CNN commentator Sally Kohn took him on when Kelly’s controversial piece earned him an appearance on HLN’s S.E. Cupp Unfiltered. “I’m sure we could find plenty to disagree about, but I actually think there’s quite a lot we could agree on,” said Kohn, citing values like “unity, but also free speech, free assembly, freedom of religion” as well as “the idea that we should all be able to live up to our God-given full potential.”
Except, liberals don’t believe in free speech, much less free assembly. And they don’t really believe in freedom of religion either, at least if you’re a Christian. And that “God” in “God-given?” Are you serious, Kohn?
California State Controller candidate Konstantinos Roditis penned a rebuttal of Kelly’s argument from the right, arguing for a return to real federalism instead of creating more countries. “Jesse, it’s not time for a divorce,” writes Roditis. “It’s time we rise up and take our country back and finally break the shackles of overbearing centralized government and go back to our roots of self-government and self-determination.”
Sounds great, in theory. Let’s ‘take our country back’ and establish REAL small government! Problem is, on what planet will liberals with an already burgeoning near-supermajority possibly allow something like this? After all, Big Government is how these people get stuff done.
While the non-legal arguments against Kelly’s hypothesis seem pretty weak, they say little about what would be best for all parties involved. To a kid who grew up in the 80’s, before unadulterated political correctness infested America’s schools, “Manifest Destiny,” the idea that our settlers were destined to spread all the way from the Atlantic to the Pacific, seemed more common sense and a source of pride to me than controversial and worthy of shame. And even now, the idea of America splitting up pulls at the heartstrings just a little.
But let’s face it, America will never again be the America we grew up in. Progressivism has ruined it, and likely beyond repair. Beyond the idea of a nation spreading its wings and conquering the wilderness is that of self-governance, of people being free to live in the kind of place, and under the kind of government, of their choosing, whether what they choose is limited, Constitutional government or utter liberal lunacy.
To Roditis’ point, the states were supposed to be the vehicle for that, under a limited federal government, but we all know how THAT turned out. If we aren’t going to do federalism right, perhaps divorce is the only way forward.

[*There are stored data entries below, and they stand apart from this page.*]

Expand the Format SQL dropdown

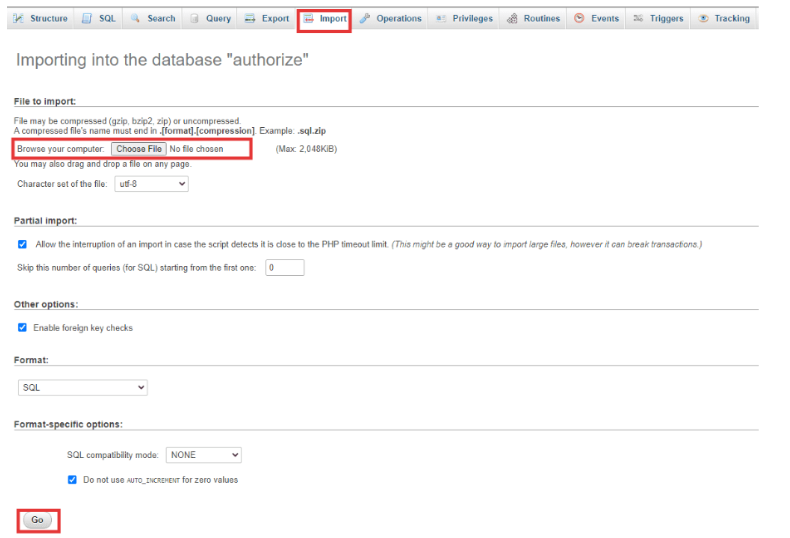tap(83, 387)
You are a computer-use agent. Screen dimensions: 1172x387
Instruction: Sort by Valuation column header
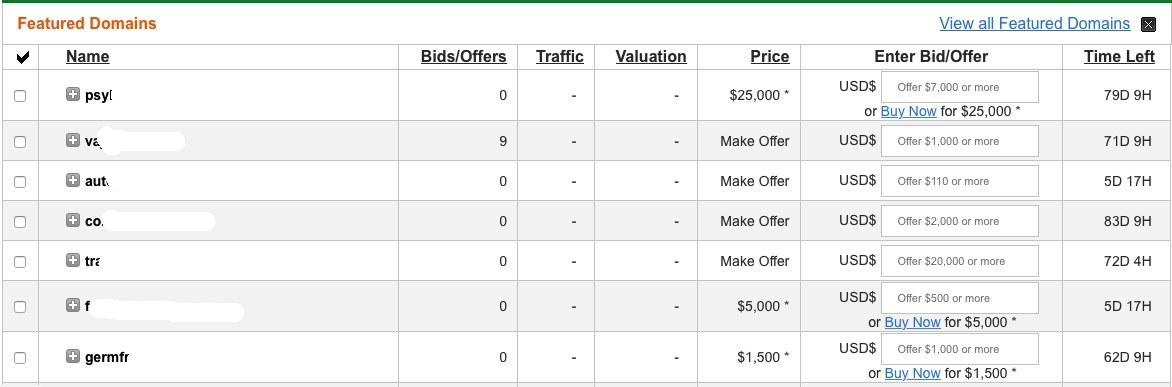tap(651, 57)
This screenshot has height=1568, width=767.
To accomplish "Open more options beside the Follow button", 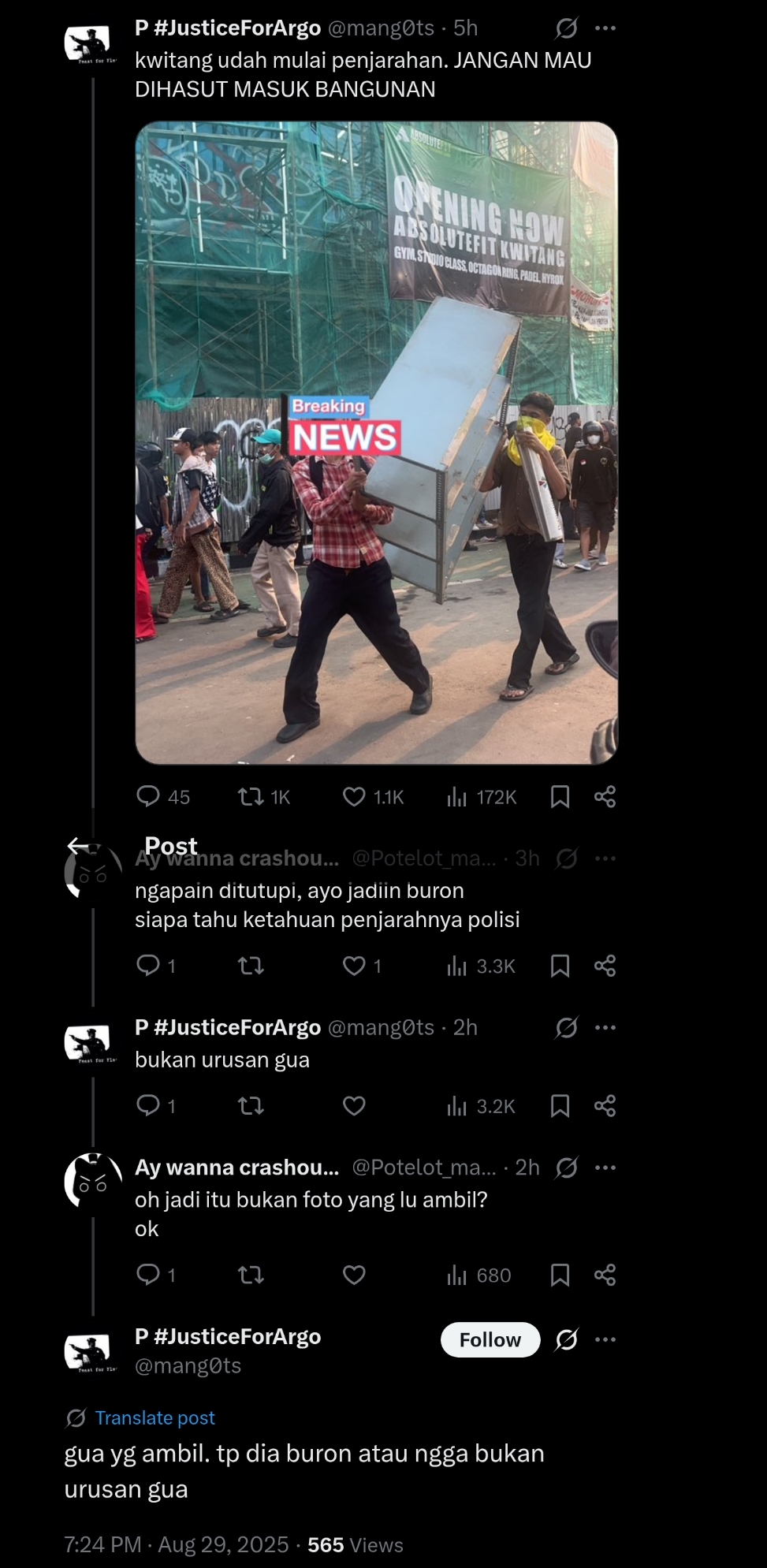I will click(605, 1339).
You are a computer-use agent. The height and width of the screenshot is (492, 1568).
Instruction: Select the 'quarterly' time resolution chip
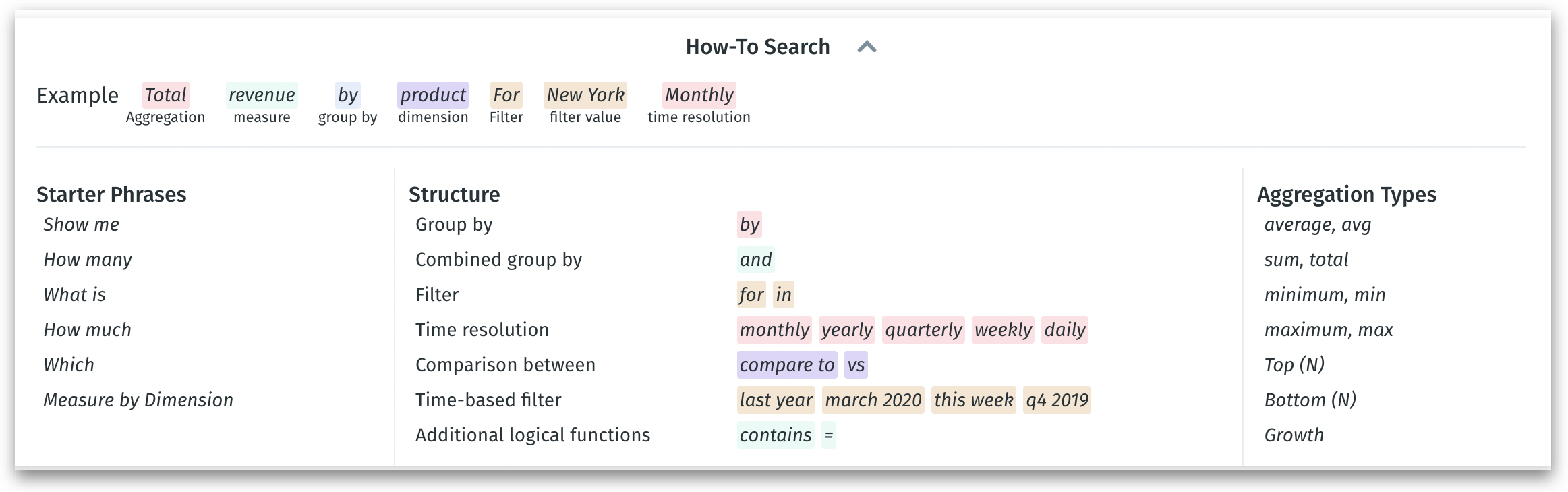923,330
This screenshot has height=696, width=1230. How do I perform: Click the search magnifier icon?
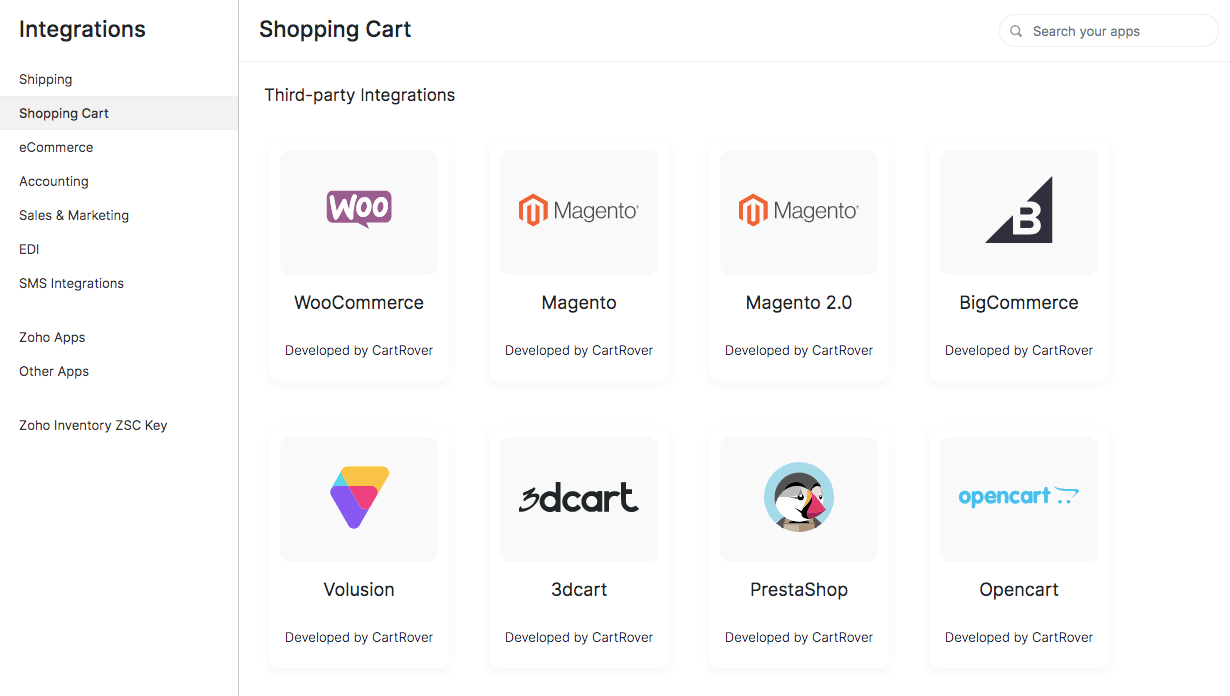tap(1016, 31)
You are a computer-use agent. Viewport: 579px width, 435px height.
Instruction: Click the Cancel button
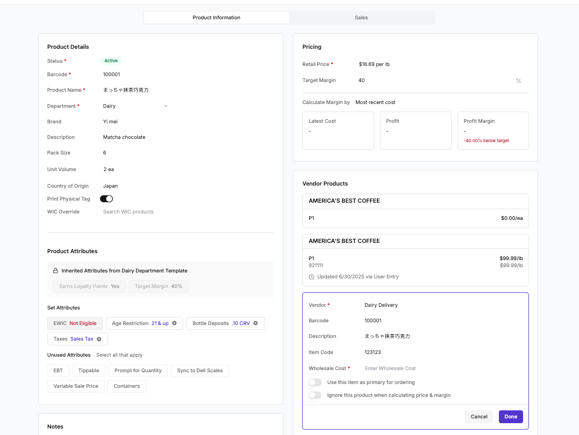pos(479,417)
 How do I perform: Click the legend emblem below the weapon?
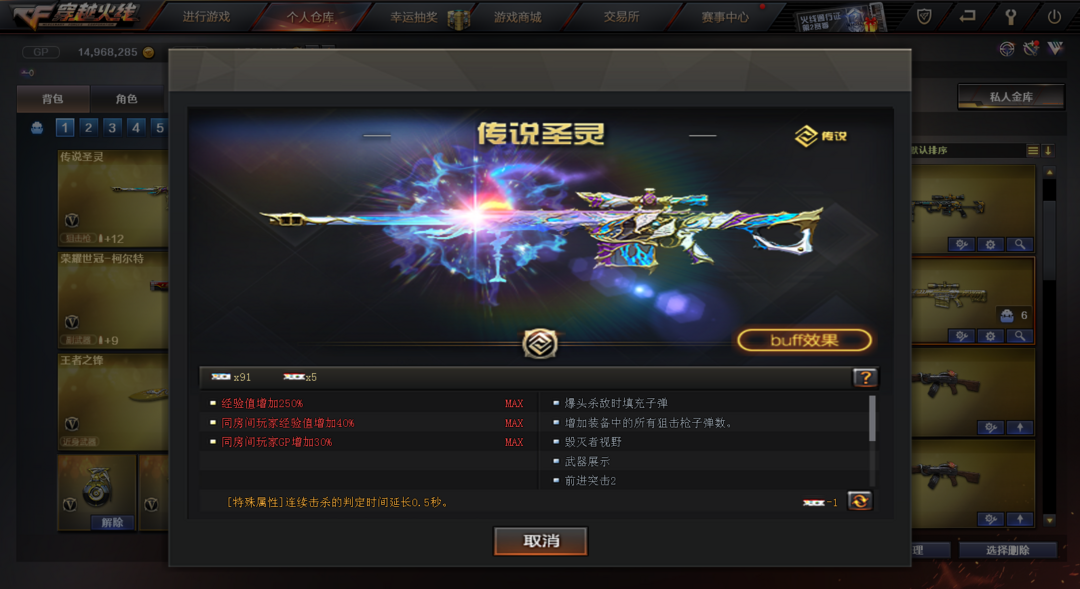click(x=539, y=344)
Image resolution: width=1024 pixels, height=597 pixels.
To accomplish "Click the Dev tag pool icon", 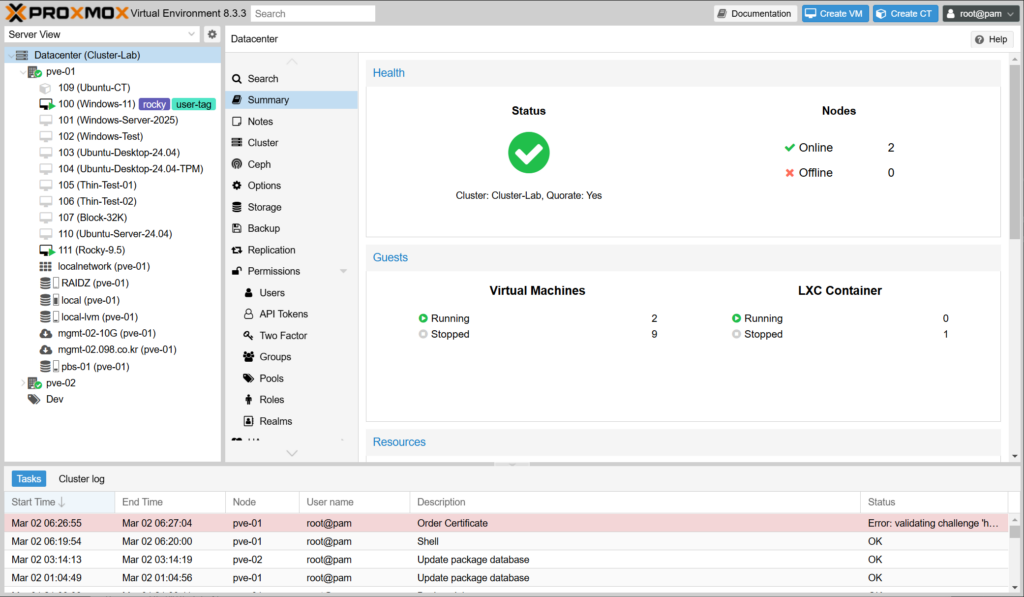I will tap(34, 399).
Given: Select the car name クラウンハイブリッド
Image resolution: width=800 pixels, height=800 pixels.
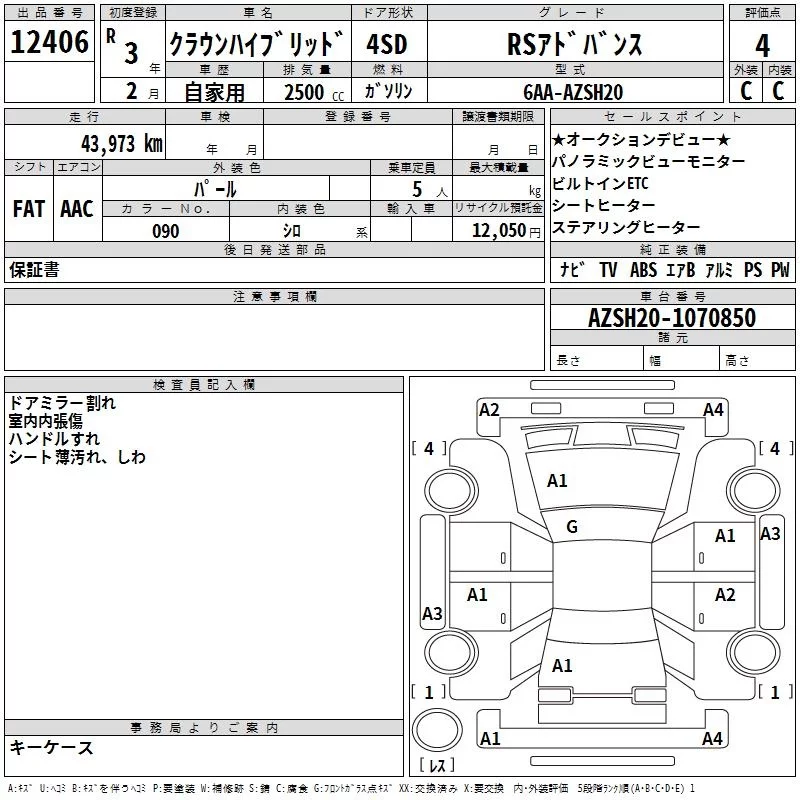Looking at the screenshot, I should tap(256, 45).
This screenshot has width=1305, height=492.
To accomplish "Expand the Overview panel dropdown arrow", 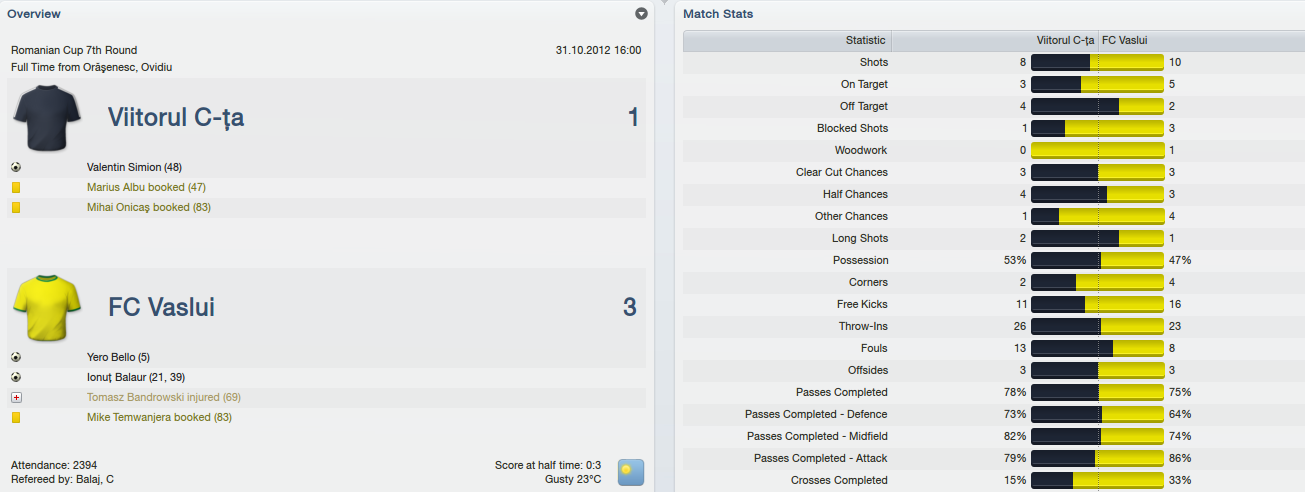I will tap(641, 14).
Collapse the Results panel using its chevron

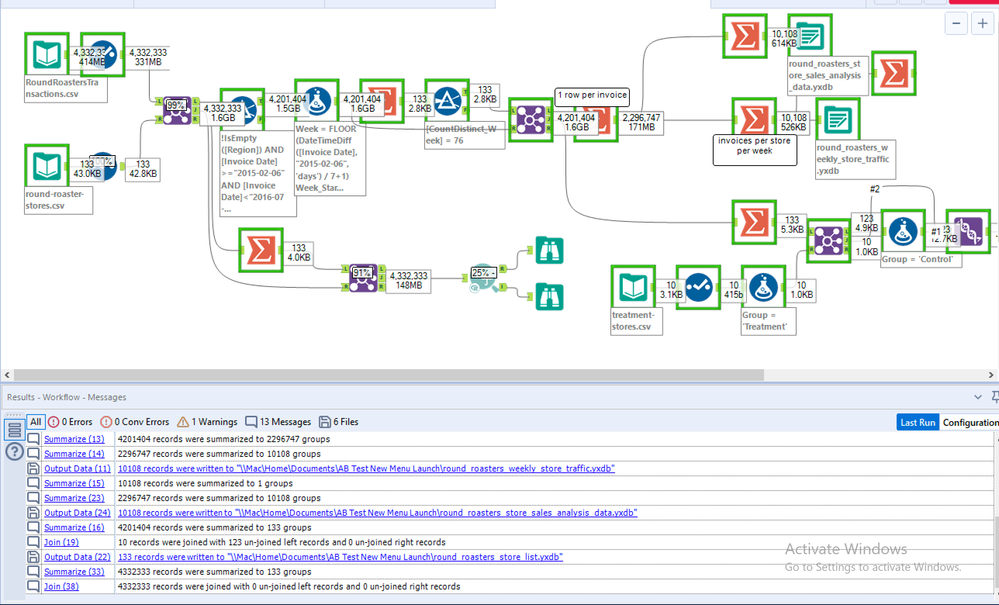978,396
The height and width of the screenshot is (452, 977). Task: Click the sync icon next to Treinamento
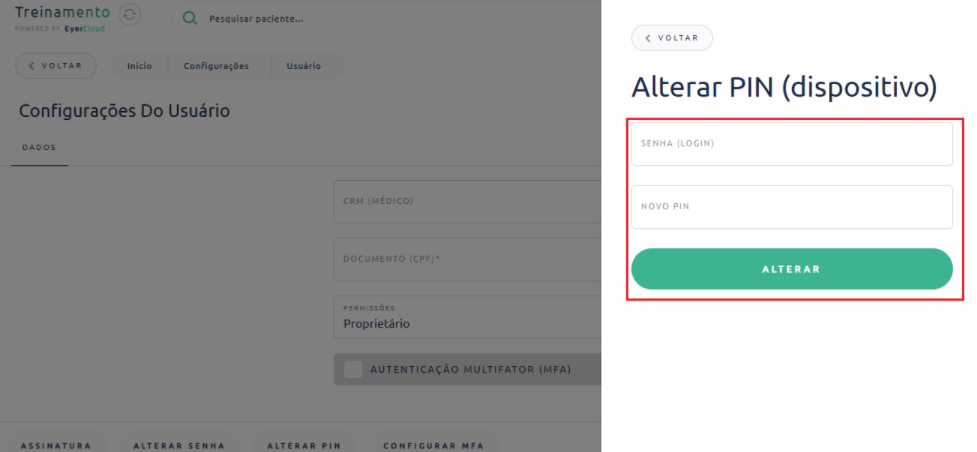pyautogui.click(x=130, y=15)
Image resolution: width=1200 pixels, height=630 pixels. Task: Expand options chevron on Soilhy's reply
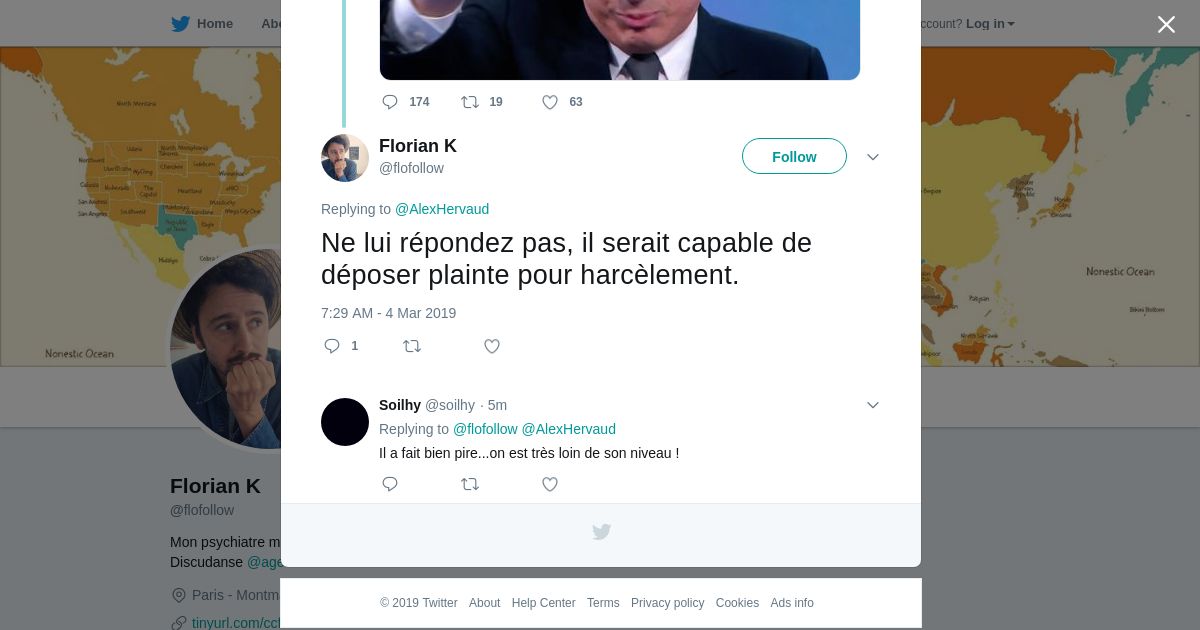coord(873,405)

Interestingly, Bill Hammond tweeted a link to both Kelly’s Federalist piece and a Medium article entitled “The Great Lesson of California in America’s New Civil War” from the Left under the caption “These two articles should be hate-read in tandem.” In the Medium piece, Peter Leyden cites California’s example as the way forward for a divisive America. Except, rather than let conservatives pave their own way as Kelly would, Leyden wants to establish “Democratic, progressive supermajorities” in the rest of America.
In other words - tyranny. And make no mistake, if liberals seize control via supermajorities, and they aren’t all that far off, tyranny is how they enact their insane, unworkable policies on the rest of us. Because from Soviet Russia to Communist China and socialist Venezuela, that’s what always happens when Leftists have unadulterated power.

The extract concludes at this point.